5. Allocate a marketing budget

Determine how much money you want to spend on marketing and how it will be segmented. Will
you disperse the budget across certain markets or will it be spent promoting the company as a
whole? Your marketing strategy and goals depend on what your primary marketing focus is, which
is why it’s crucial to establish a clear perspective and matching budget early on in the process.

According to the 2019 B2B Marketing Mix Report, nearly 40% of B2B companies spend 10% or
more of their company budget on marketing.  Check out the 2019 B2B Marketing Mix Report for
updated facts and figures about B2B marketers and other interesting tidbits and tips for establishing
a marketing plan and budget for your company.

6. Develop a tactical marketing plan

Once your budget is finalized, determine what marketing channels you will use to promote your
value proposition to your target markets. For example, where will you advertise and what
industry tradeshows will you attend?

What are your goals when it comes to marketing? Are you generating brand awareness, building
customer interaction with your business or working on converting familiarity with your brand into
sales? Having a clear, agreed-upon tactical marketing plan going forward is tantamount to your
logistic company’s success in the coming year and an integrated marketing approach is most often
the best way forward.

Inbound Logistics

Inbound logistics refers to the network that brings goods or materials to your business. Your
inbound logistics network includes everything needed to transport, store, and deliver goods to your
business from other suppliers. The actual products being brought into your business depend on what
you do. Inbound logistics can cover things like raw materials if you are a manufacturer, or finished
products if you deal with assembly. Essentially, inbound logistics refers to everything that you need
to bring into your operations to create the finished product you eventually sell.

Outbound Logistics

Outbound logistics refers to the transportation, storage, and delivery systems that bring your
products to your customers. Outbound logistics is the way you bring your finished products to their
destination. Your outbound logistics networks will generally work with different partners than your
inbound logistics network. While some entities in the transportation industry specialize in inbound
logistics, others specialize in product distribution and delivery. The process for outbound logistics
reflects these differences. While inbound logistics will bring raw materials into your business,
outbound logistics will move your finished products to their destination. Often, this requires moving
your products to a distribution center where they are routed to your customers.

Reverse logistics

Reverse logistics is the set of activities that is conducted after the sale of a product to recapture
value and end the product's lifecycle. It typically involves returning a product to the manufacturer
or distributor or forwarding it on for servicing, refurbishment or recycling. Reverse logistics is
sometimes called aftermarket supply chain, aftermarket logistics.

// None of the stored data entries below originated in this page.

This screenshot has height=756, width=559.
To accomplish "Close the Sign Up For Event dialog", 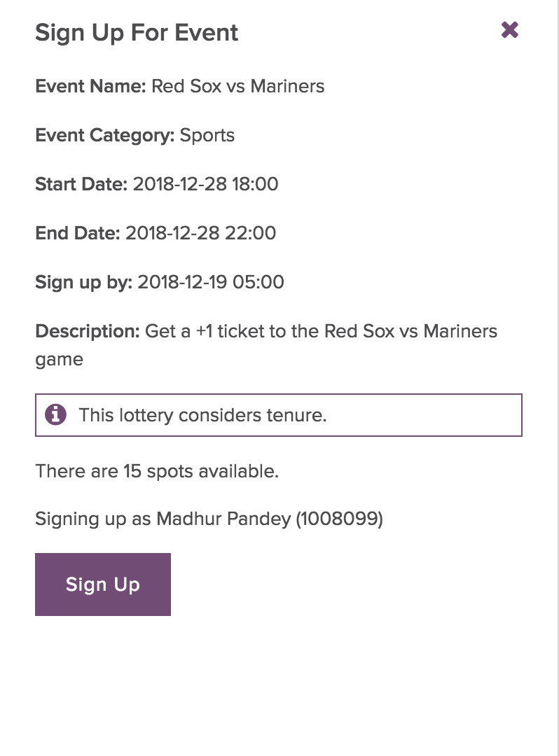I will pyautogui.click(x=510, y=30).
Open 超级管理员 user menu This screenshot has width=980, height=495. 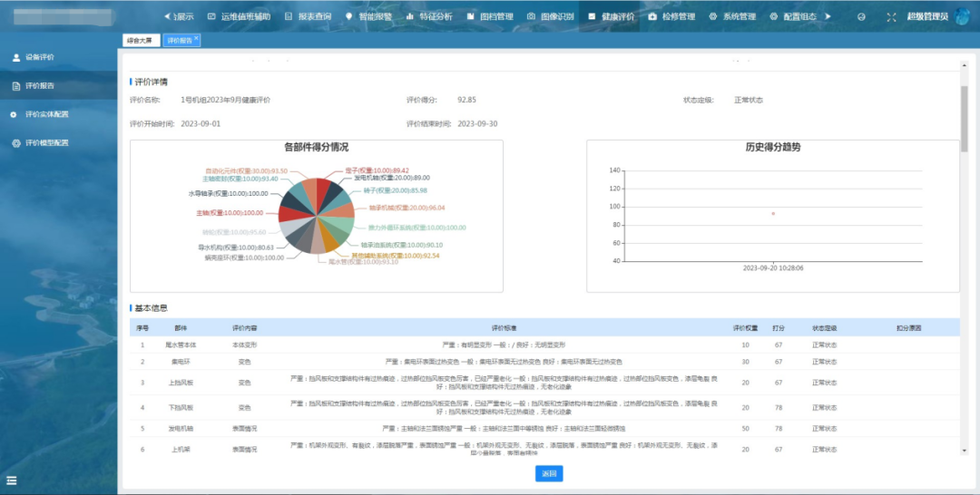pyautogui.click(x=926, y=16)
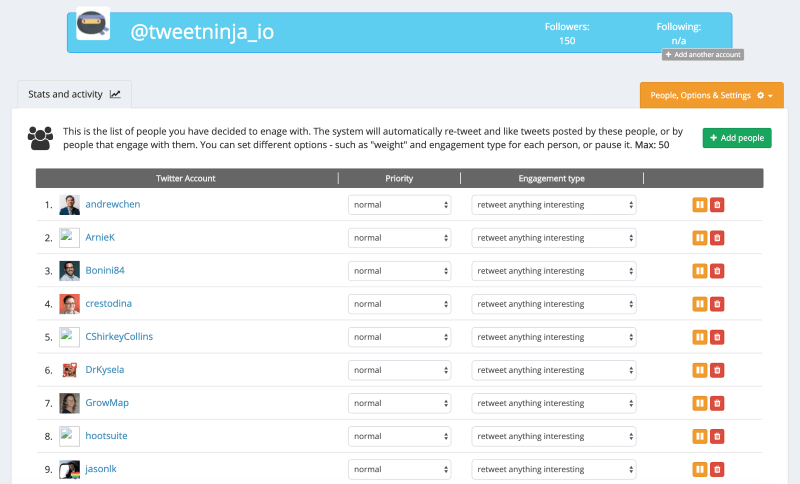Click the green Add people button
800x484 pixels.
click(x=737, y=138)
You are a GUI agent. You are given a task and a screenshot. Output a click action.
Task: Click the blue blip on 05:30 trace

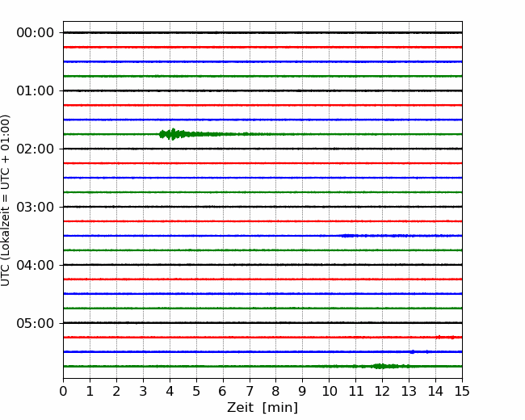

Key points of B2B Distribution

B2B Marketers may follow the following distribution channels

 Wholesaler/Distributor
 Direct/Internet
 Direct/Catalog
 Direct/Sales Team
 Value-Added Reseller (VAR)
 Consultant
 Dealer
 Retail
 Sales Agent/Manufacturer’s Rep
 Direct selling is the marketing and selling of products directly to consumers away from a
fixed retail location.
 An intermediary (or go-between) is a third party that offers intermediation services between
two trading parties.
 Dual distribution describes a wide variety of marketing arrangements by which the
manufacturer or wholesalers use more than one channel simultaneously to reach the end
user.
 A reverse channel may go from consumer to intermediary to beneficiary.